Tenho certa simpatia pela figura pública do Paulo Coelho por suas posições sociais e políticas geralmente generosas e progressistas, o que é bem mais do que se pode dizer hoje de muitas celebridades da contracultura do tempo da sua juventude. Mas para mim, quando veio a público dizer que “Ulisses” fez mal à literatura, foi grosseiro e mesquinho. Seria tão ridículo quanto Gilberto Gil (pelo qual tenho ainda mais simpatia como figura pública e posso dizer que aprecio enquanto cantor e músico popular) vir dizer que a “Sagração da Primavera” de Stravinsky ou o “Bolero” de Ravel fizeram mal à música.

Como autor e resenhista ocasional de gêneros que muitos críticos e professores consideram “subliteratura”, também sinto certa antipatia para com acadêmicos que acham que isso não deveria existir. Para mim, isso é tão absurdo quanto desejar que toda a música popular fosse banida e só existisse a erudita da melhor qualidade. Isso é desejar um mundo mais pobre, não mais rico e uma pretensão que não faz nenhum sentido. Para mim, quem sabe apreciar Brahms e também sabe se divertir dançando um axé (digamos) é mais culto do que quem só ouve Brahms.

Mas sinto ainda mais antipatia por leitores e escritores que acham que os clássicos, canônicos ou não, não passam de chatices impingidas por uma conspiração de acadêmicos. Esses, para mim, ainda precisam completar sua alfabetização – assim como quem não consegue apreciar música erudita é que (ainda, talvez) não consegue entender inteiramente o que é música e o que ela pode fazer.

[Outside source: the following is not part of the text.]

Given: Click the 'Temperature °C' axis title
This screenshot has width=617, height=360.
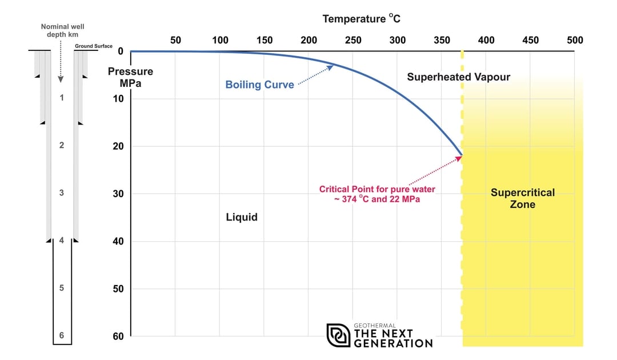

Tenha Paulo Coelho lido ou não “Ulisses”, me pergunto seriamente se sua manifestação não foi o resultado de uma leitura apressada demais do primeiro parágrafo da introdução, por Felipe Pena, da recente coletânea “Geração Subzero”, lançada como contraponto à “Granta” que pretendeu divulgar novos autores de qualidade, mencionada na mesma entrevista do Paulo Coelho:

“Boa parte da literatura brasileira contemporânea presta um desserviço à leitura. Os autores não estão preocupados com os leitores, mas apenas com a satisfação de sua vaidade intelectual. Escrevem para si mesmos e para um ínfimo público letrado e pretensamente erudito, baseando as narrativas em jogos de linguagem que têm como único objetivo demonstrar uma suposta genialidade pessoal. Acreditam que são a reencarnação de James Joyce e fazem parte de uma estirpe iluminada. Por isso, consideram um desrespeito ao próprio currículo elaborar enredos ágeis, escritos com simplicidade e fluência. E depois reclamam que não são lidos. Não são lidos porque são chatos, herméticos e bestas”

Entendo que Felipe Pena não atacou James Joyce, mas autores que têm a pretensão de correr na mesma raia sem ter condições para isso. Simpatizo com a tese central dele de que é preciso que também haja uma literatura simples e fácil e que seu papel seja mais considerado e respeitado pelos críticos da cultura, mas não sei se tem razão nesse ponto. Acho necessário que alguns tentem ser um novo Joyce, mesmo em vão, se queremos ter mais grandes livros.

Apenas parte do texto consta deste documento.